Kommen wir nochmals zum Thema WIR als Währung zurück. Worin besteht der Unterschied zu einer Kryptowährung?
Der Vergleich hinkt. WIR ist immer ein Modul im Rahmen einer Paketlösung. Lassen Sie mich ein Praxis- und Rechenbeispiel machen: Ein Unternehmer benötigt für einen Neubau 800’000 Franken – davon werden beispielsweise zehn Prozent als WIRKredit gesprochen. Diese 80’000 WIR sind also durch Grund und Boden, durch einen Realwert gedeckt.

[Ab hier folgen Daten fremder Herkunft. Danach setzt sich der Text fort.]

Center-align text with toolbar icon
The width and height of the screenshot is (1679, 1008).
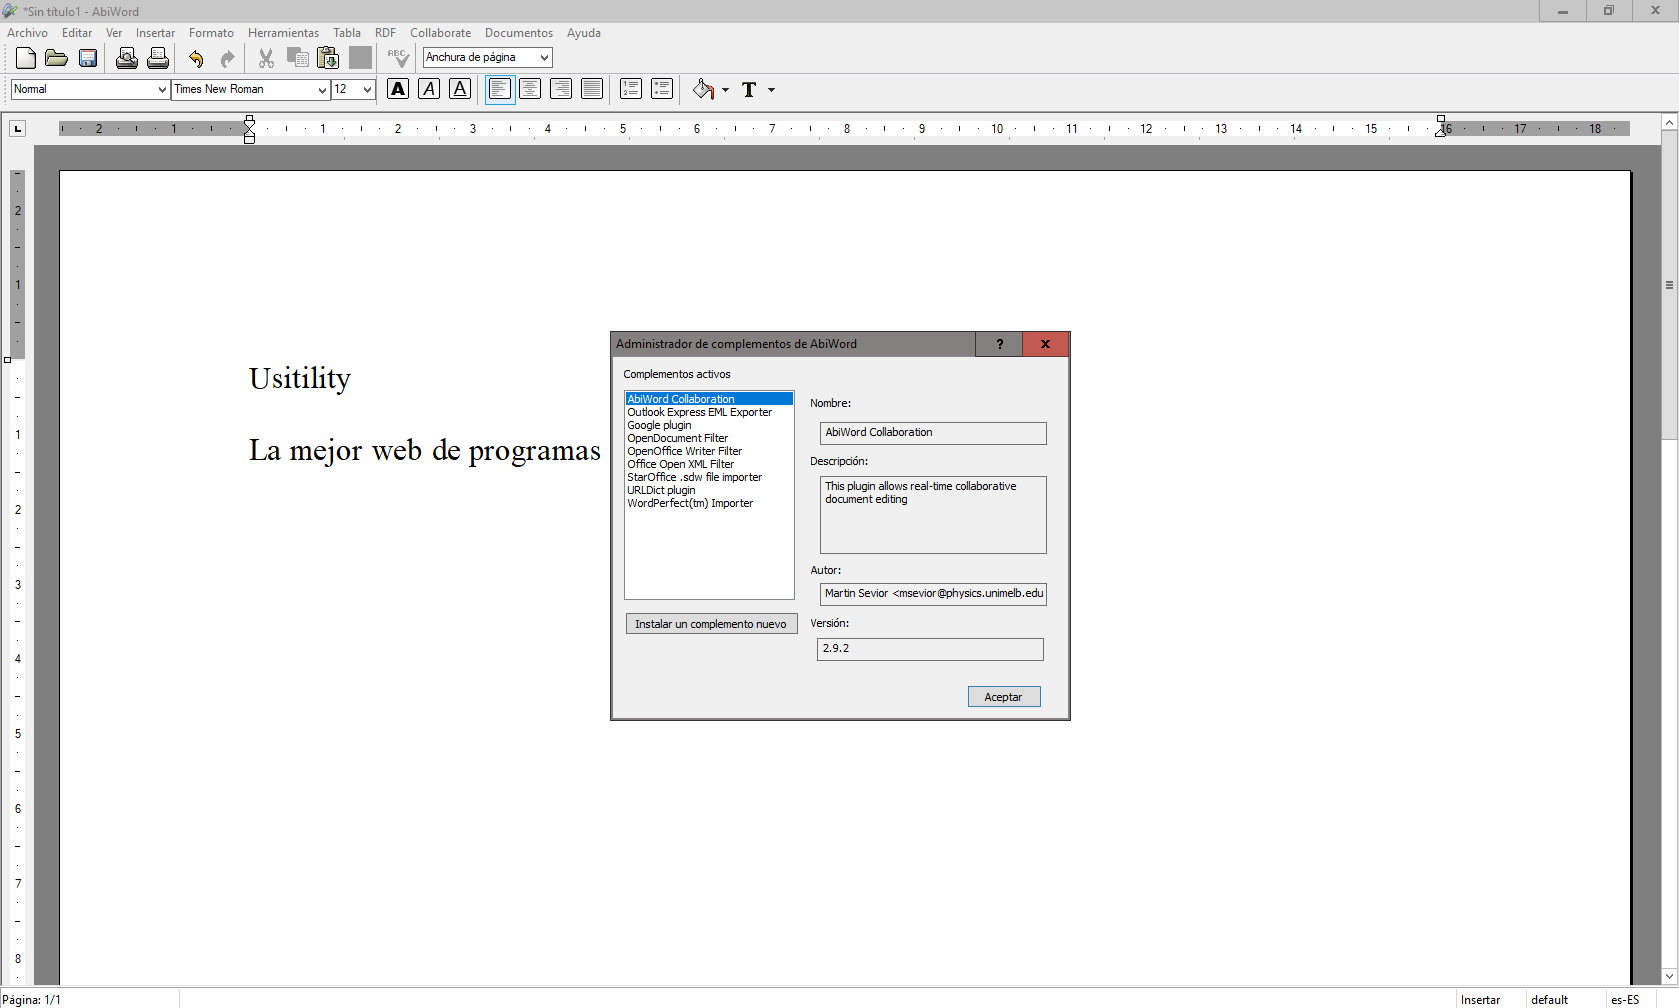(x=530, y=89)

Demgegenüber besteht Bitcoin aus Luft. Der Umsatz bei WIR beträgt aktuell rund 600 Millionen Franken pro Jahr, davon wurden im Bau- und verarbeitenden Gewerbe im vergangenen Jahr 226 Millionen Franken umgesetzt. Dies entspricht unter dem Strich einem Milliardenvolumen. Das ist kein Rechenfehler: Im Zusammenhang mit Bauen wird nämlich in aller Regel nur ein Teil des gesamten Auftrags in WIR verrechnet; im Schnitt sind es etwa fünf Prozent. Die erwähnten 226 Millionen WIR-Franken bedeuten folglich ein gesamtes Auftragsvolumen von über 4.5 Milliarden Franken, das dank des Einsatzes von WIR, allein im Bausektor jährlich bewegt wird. Um es klar zu betonen: Die Bank WIR hält an WIR fest. Die Währung ist ein Bestandteil unserer Diversifizierung – und wenn die Zinsen steigen, dann wird WIR auf Grund des Zinsvorteils bei Investitionen automatisch eine höhere Nachfrage erleben.

Sie haben Bitcoin als «Luft» bezeichnet: Jetzt steckt aber hinter den Kryptowährungen eine Technologie. Wie ist Ihre Positionierung zum Thema Blockchain?
Sehr viel positiver. Man muss zwischen einer Währung und der Technologie, die dahintersteckt, unterscheiden. Mit Blockchain lohnt sich eine Auseinandersetzung. Hier können wir unsere innovative Kraft beweisen. Wir arbeiten an einem Projekt, bei dem Blockchain und WIR zusammenkommen könnten.